The most significant challenge to how institutions currently approach student engagement is in thinking of it as merely being tactical communication for a specific purpose at a point in the student lifecycle. Many higher education leaders seem to think of student engagement in terms of how best to leverage the channels of engagement—email, text messages, social media, etc.—for recruitment and alumni gift giving. Thinking of student engagement this way narrows its power, brings fewer foundational considerations to the forefront, and reduces it to little more than simple outreach.

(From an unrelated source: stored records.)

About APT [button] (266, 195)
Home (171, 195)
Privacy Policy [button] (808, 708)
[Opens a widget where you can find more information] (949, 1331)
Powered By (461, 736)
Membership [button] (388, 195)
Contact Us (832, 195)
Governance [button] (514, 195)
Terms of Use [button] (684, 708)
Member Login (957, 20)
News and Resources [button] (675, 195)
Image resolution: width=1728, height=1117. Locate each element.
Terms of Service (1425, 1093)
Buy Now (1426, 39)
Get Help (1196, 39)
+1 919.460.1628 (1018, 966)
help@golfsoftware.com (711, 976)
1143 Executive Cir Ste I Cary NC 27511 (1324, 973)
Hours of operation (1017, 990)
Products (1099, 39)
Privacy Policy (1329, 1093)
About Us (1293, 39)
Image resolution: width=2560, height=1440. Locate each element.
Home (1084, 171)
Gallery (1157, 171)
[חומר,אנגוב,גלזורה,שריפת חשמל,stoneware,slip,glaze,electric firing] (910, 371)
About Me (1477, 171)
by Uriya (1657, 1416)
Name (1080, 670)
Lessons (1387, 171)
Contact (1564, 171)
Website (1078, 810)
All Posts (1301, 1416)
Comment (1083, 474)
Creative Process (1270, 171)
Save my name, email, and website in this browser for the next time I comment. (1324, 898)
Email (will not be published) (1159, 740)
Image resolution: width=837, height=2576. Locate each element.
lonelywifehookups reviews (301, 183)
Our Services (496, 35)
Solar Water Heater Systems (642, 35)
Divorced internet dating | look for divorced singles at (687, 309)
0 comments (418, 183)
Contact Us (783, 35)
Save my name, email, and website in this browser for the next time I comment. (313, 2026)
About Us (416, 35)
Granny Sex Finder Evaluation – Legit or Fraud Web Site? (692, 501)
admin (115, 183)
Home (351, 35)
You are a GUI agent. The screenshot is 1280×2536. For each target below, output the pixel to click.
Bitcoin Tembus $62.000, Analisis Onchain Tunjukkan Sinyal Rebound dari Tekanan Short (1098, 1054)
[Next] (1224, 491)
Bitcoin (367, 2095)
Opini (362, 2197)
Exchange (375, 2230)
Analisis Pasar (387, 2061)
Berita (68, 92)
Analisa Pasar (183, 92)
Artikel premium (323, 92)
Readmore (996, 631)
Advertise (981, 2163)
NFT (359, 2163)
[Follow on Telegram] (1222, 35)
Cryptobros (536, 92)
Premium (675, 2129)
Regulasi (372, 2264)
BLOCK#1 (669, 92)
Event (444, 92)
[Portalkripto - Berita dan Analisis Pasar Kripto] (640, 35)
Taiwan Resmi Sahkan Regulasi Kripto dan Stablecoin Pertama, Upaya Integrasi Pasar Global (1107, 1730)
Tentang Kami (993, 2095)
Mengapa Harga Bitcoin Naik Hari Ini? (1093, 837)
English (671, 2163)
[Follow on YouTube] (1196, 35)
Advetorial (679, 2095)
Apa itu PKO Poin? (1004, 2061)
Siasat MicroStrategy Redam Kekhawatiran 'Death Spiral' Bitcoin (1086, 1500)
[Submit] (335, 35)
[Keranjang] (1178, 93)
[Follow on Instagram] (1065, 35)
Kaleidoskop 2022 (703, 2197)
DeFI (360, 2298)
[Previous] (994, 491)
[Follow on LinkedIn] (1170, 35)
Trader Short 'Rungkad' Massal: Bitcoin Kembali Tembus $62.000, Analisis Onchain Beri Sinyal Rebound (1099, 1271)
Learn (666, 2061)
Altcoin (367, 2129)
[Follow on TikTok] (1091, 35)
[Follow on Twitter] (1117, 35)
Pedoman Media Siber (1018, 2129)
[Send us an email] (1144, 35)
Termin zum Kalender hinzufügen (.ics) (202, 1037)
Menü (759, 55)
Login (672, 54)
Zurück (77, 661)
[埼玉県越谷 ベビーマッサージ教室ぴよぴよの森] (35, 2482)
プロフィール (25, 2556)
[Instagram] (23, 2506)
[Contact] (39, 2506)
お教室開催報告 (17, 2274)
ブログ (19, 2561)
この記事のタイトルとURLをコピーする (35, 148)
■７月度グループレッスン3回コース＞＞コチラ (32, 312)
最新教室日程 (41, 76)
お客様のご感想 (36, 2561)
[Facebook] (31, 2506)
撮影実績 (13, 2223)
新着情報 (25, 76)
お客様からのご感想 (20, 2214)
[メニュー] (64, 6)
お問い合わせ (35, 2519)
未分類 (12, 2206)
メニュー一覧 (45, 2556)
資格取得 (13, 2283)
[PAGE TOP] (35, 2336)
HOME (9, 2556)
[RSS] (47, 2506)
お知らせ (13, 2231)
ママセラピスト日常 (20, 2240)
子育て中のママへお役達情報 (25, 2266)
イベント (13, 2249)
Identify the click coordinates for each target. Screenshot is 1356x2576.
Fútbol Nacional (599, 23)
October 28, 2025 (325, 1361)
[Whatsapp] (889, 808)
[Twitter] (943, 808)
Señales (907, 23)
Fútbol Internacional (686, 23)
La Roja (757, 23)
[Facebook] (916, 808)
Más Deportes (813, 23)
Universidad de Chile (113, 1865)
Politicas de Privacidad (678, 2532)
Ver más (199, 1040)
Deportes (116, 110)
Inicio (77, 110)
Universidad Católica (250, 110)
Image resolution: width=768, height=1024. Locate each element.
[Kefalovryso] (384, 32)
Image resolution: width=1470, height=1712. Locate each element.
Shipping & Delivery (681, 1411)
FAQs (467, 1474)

For example, rather than considering it a robust path for providing a better student experience, increasing students’ sense of belonging, driving better student achievement, or enhancing the reputation of their institution, higher education leaders often focus instead on the technological delivery methods and the timing of the specific engagement activities.
As a result, institutions miss more critical aspects of student engagement, such as how it could benefit students across their entire life-cycles. Likewise, this view also overlooks what key relationships genuinely promote it, i.e., between students and their institution’s mission and culture, between students and their faculty and advisors, between students and their learning activities, or between students and their social networks.
What It Takes to Deliver Truly Robust Student Engagement
Besides having the broader and deeper view of student engagement mentioned above, institutional leaders who want to develop a robust, next-level student engagement must start with three things:
Focusing on the student viewpoint
Although student engagement is beneficial to the institution, the primary audience is the student. Therefore, any engagement approach needs to start with a clear understanding of what engagement will mean for students themselves. For example, should fully engaged students feel as if they are partners with the institution in furthering their learning activities and institutional experience or should they just feel as if they belong to the institutional community?
Understanding that engagement crosses organizational boundaries
Often, we see many engagement approaches live within one department, such as recruitment or advancement. Colleges and universities who want to enable student-centered engagement across the student life cycles and universities should recognize that they must bring together admissions, enrollment, student success, alumni, and other teams to ensure that they identify, coordinate and implement all engagement activities.
Overcoming a reliance on technology
Many institutions seem to think that the “silver bullet” of student engagement is technology, such as email, text messaging, social media or mobile apps. Given the different goals and relationships that student engagement might have, however, expecting technology to be the answer might not be the best approach. For example, email, text messaging, and social media might be perfectly fine for recruitment, but insufficient to help with student belonging and recruitment.
The Benefits of Improving Student Engagement
There are two significant institutional benefits of an improved engagement strategy:
An often-discussed advantage is the enhanced retention rates. This advantage is more critical for specific groups—first-year students, adult learners, low-income students, and under-prepared or under-motivated students—who may struggle to adapt to the demands of higher education and who need to be fully engaged with their institutions to persist and learn.
Greater alumni donations:
A less discussed, but still important benefit is more significant alumni participation in fundraising campaigns, which may, in turn, lead to higher alumni gift giving. Overlooking engagement with enrolled students often forces advancement teams to seek donations and contributions from alumni that only see their institution as the place that provided them with their education and degree and not as somewhere that engenders a strong sense of loyalty. As a result, these teams must attempt to overcome the lack of engagement in the prior portion of the student lifecycles to forge a bond between the institution and the student after graduation. Any college or university seeking to ensure that their alumni feel comfortable to take part in fundraising campaigns must first provide that they feel engaged well before graduation or—as a colleague mentioned—“leave money on the table.”
Students also see significant benefits from improved institutional engagement strategies. Fundamentally, the two main benefits for students are a more profound sense of belonging to a community and higher academic achievement.
Belonging to a community:
As mentioned above, some students might find college and university life to be jarring and foreign. For these students, then, there is the feeling that they do not fit in the culture of their institutions, such as its social life, civic mission, or daily atmosphere. As a result, an improved student engagement approach would serve to change that, by helping them see the institutional environment as being more inclusive and supportive and thereby improving their student experience.
Improved student achievement:
A robust, next-generation engagement plan may have a positive impact on student achievement in two ways. Firstly, such a student engagement plan might involve improving how to students engage with course content, such as making the content interactive, available via mobile or tablets, etc. Secondly, such an engagement plan may include a focus on the environment within which learning takes place, i.e., peer-to-peer learning groups, student-faculty interaction, etc.
A robust, next-level student engagement plan can positively influence student learning by improving either component and allowing students to shape their activities to provide them the best avenues to enhance their education.